Vâlsan, op. cit., p. 218.
Il importe également
de retenir ce qu’écrit Charles-André Gilis au début du chapitre qu’il consacre
à l’inspiration prophétique de René Guénon, à propos des critiques qui visent
telle ou telle formulation particulière de l’œuvre guénonienne : « D’une façon
plus générale, rien ne serait plus contraire à l’esprit de son enseignement que
de considérer son œuvre comme une sorte de “corpus” doctrinal fixé une fois
pour toutes ; on constate cependant que bon nombre de ceux qui jugent et
critiquent Guénon ne disposent le plus souvent d’autres ressources que les
indications qu’il a données lui-même dans ses ouvrages, et qu’ils ont
assimilées à la mesure de leurs moyens » (p. 18).
Sur la polémique
propre à l’œuvre guénonienne et qui effarouche toujours ceux qui sont rétifs à
toute polémique, Charles-André Gilis précise : « La polémique s’engage dès 1908
et le climat qui se crée ne disparaîtra plus jamais entièrement, ni de son
vivant, ni après sa mort. Au demeurant, ne peuvent s’en étonner que ceux, plus
nombreux qu’on ne croit, qui confondent doctrine et théorie, miséricorde et
tolérance : les mentalités spéculatives ignorent tout de ce qu’implique
véritablement une fonction magistrale, surtout lorsqu’elle s’exerce dans
l’ordre doctrinal. Il est bien vrai, comme l’enseignait Michel Vâlsan, que les
grands métaphysiciens ont toujours été des polémistes et ce n’est assurément
pas sans raison profonde que l’“encre des savants” est assimilée en Islam au
“sang des martyrs”. Si sereine et détachée que puisse être son apparence, une
affirmation doctrinale relève en réalité toujours de cette “guerre sainte”
qu’il y a obligation de mener, chaque fois que les circonstances le
permettent, contre l’ignorance et l’erreur » (p. 28-29).
Sur le plan des mises
au point doctrinales concernant plus particulièrement Guénon, l’enseignement
de ce dernier, ne pouvant être saisi entièrement que par référence au Tasarruf,
procède d’une source sacrée que les doctrines islamiques désignent par le terme
nubuwwa, c’est-à-dire « prophétie », et Charles-André Gilis ajoute : « Il
convient de rappeler ici la distinction fondamentale établie par les Maîtres du
Tasawwuf entre la prophétie dite “légiférante”, qui comporte l’établissement de
règles ou de statuts nouveaux, et la “prophétie générale” qui ne comporte pas
cet aspect. On sait que la prophétie légiférante a pris fin avec l’achèvement
de la révélation muhammadienne et qu’elle a été “scellée” par le Sceau des
Envoyés divins ; en revanche, la prophétie générale demeure toujours
accessible à ceux qui possèdent et réalisent initiatiquement la qualification
correspondante : c’est uniquement de cette dernière qu’il peut être question à
propos de Guénon. D’autre part, seule la prophétie légiférante peut énoncer
éventuellement des règles obligatoires pour l’ensemble de ceux auxquels
s’adresse le Message divin, alors que la prophétie générale n’implique rien de
semblable » (p. 19-20).

★ ★ ★ ★ ★

> **CONSIGNE**
D'après l'extrait consacré à l'œuvre de René Guénon, en quelle année la polémique s'engage-t-elle selon Charles-André Gilis ?

Données enregistrées du jeu:
★ ★ ★ ★ ★

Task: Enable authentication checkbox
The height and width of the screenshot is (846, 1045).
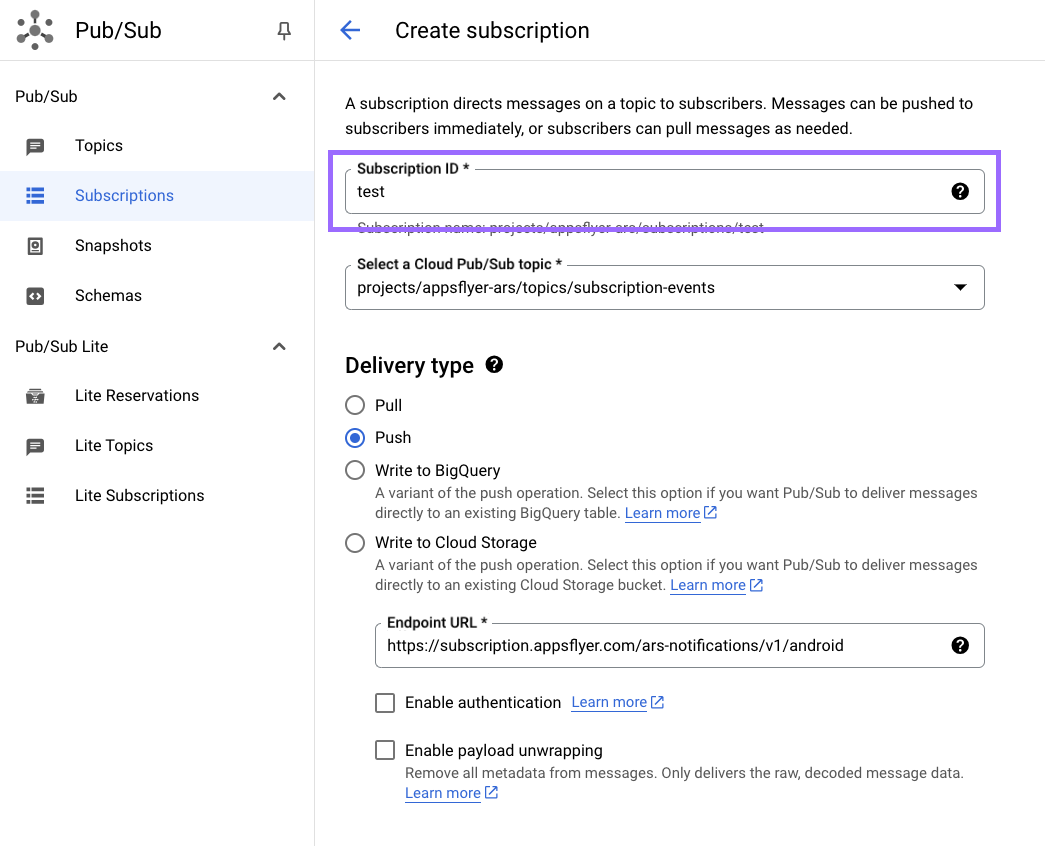Action: (385, 703)
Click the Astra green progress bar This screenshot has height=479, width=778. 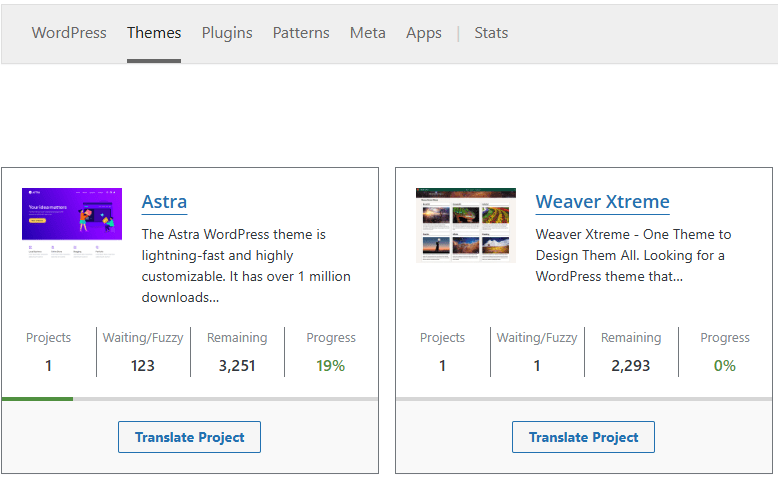38,399
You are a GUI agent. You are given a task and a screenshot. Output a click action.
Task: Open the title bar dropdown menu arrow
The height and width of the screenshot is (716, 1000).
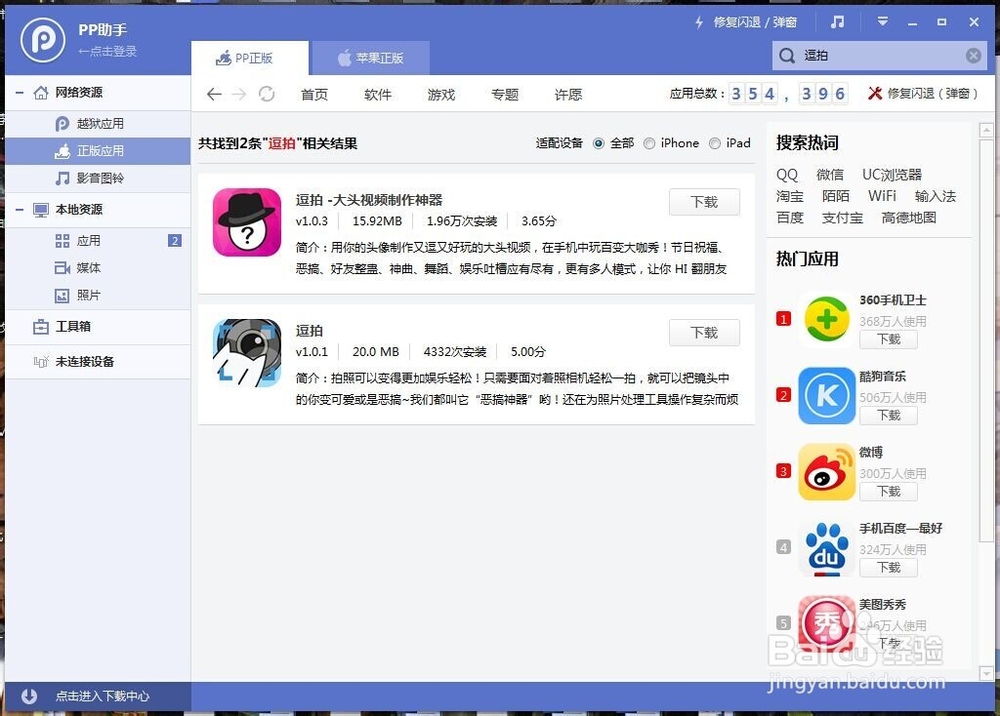pos(883,22)
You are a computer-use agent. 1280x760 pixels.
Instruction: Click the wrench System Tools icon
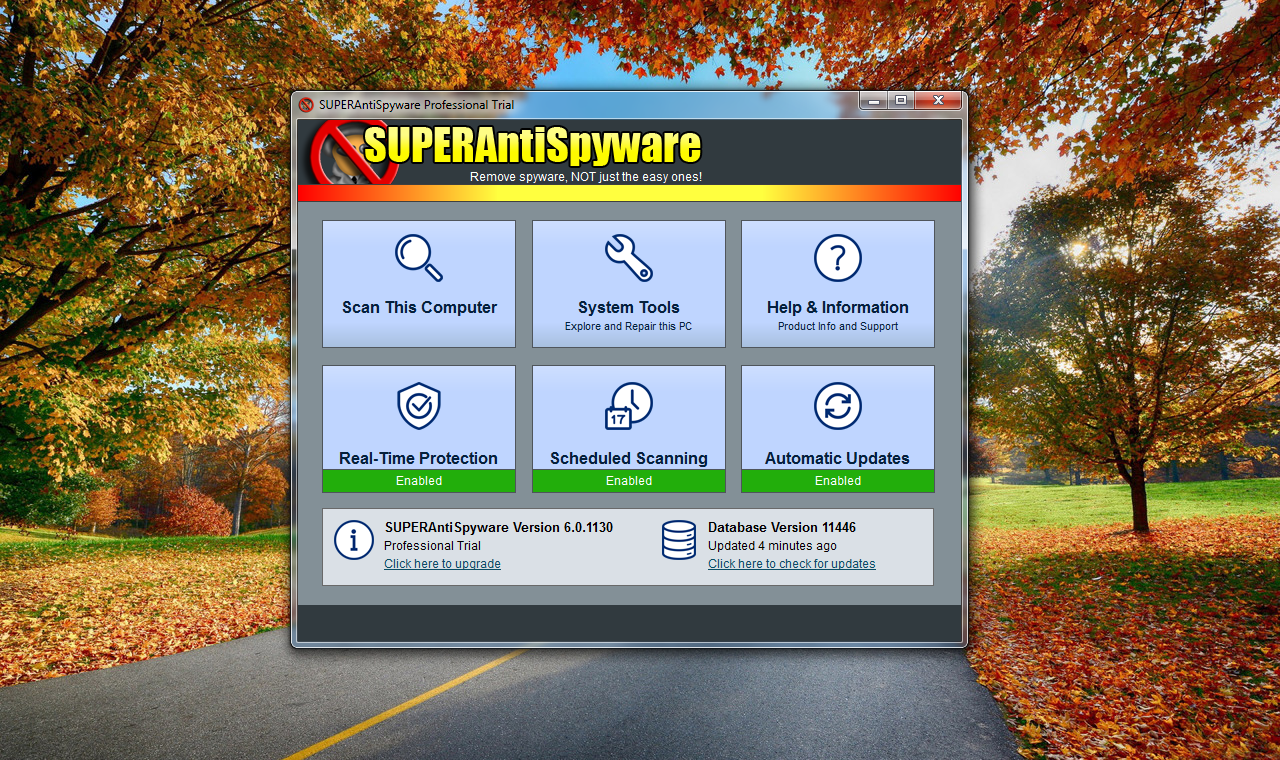click(x=628, y=258)
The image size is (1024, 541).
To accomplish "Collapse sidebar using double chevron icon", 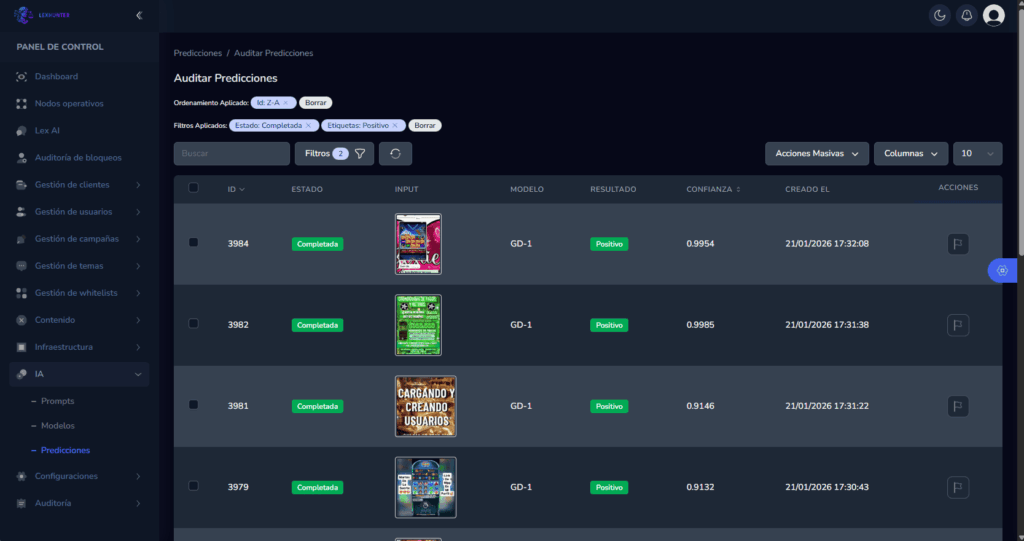I will 139,15.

★ ★ ★ ★ ★

> **RÉPONSE**
En 1908.